====== Information supplied ======

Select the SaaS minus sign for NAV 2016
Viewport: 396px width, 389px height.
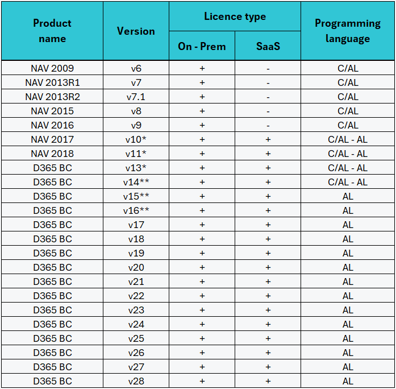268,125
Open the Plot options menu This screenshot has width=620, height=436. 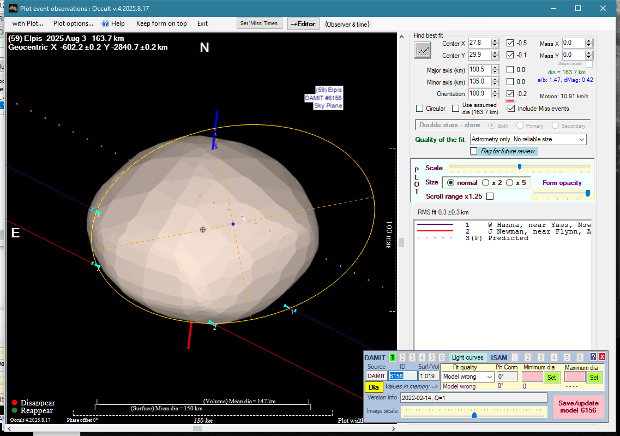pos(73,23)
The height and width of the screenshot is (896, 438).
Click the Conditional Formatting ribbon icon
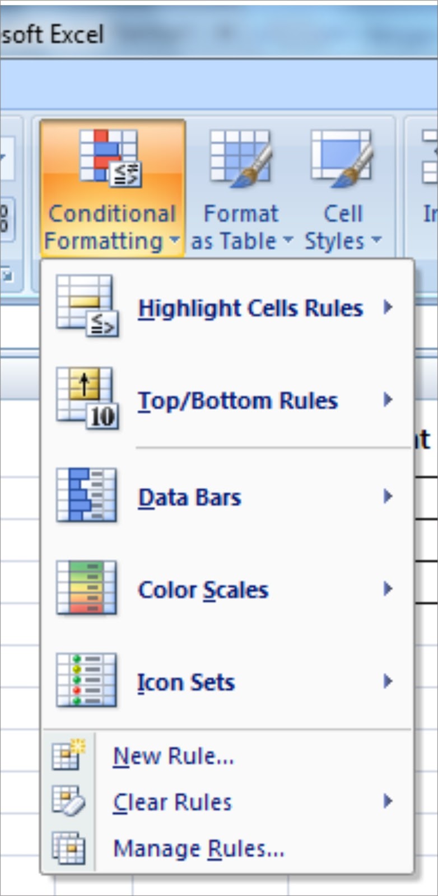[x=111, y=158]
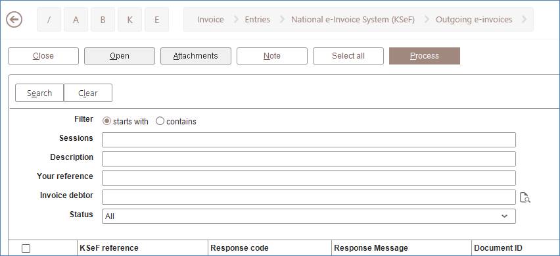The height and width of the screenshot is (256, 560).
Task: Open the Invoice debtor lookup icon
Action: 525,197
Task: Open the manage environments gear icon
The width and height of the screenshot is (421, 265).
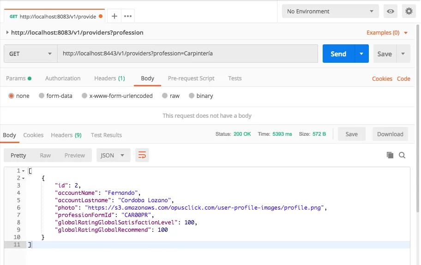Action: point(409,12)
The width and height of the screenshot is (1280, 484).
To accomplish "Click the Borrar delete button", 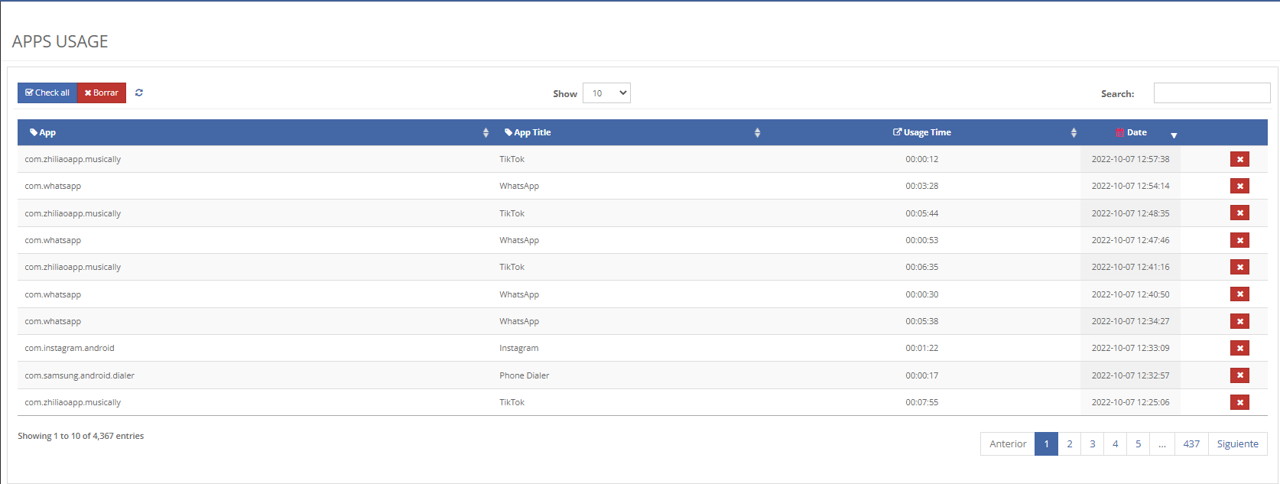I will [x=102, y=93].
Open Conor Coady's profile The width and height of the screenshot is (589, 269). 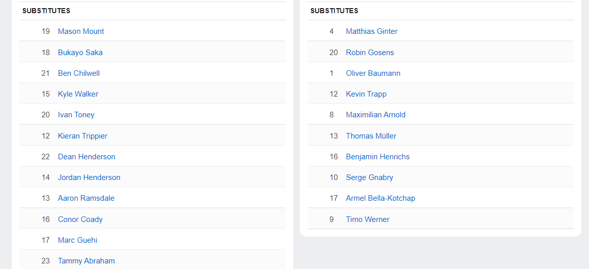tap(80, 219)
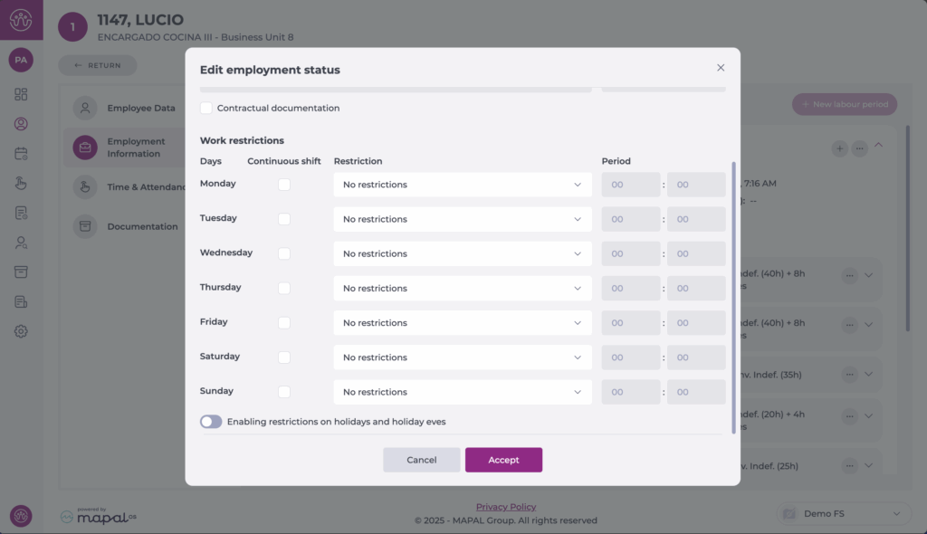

======

* About this exercise *
Within the entries above, the lines from the one containing "Click the Conditional Formatting ribbon icon" through the one containing "Task: Open the manage environments gear icon" are to be transcribed exactly, ends included, pictures excluded.

* Task result *
Click the Conditional Formatting ribbon icon
[x=111, y=158]
The height and width of the screenshot is (256, 560).
Task: Open the Invoice debtor lookup icon
Action: 525,197
Task: Open the manage environments gear icon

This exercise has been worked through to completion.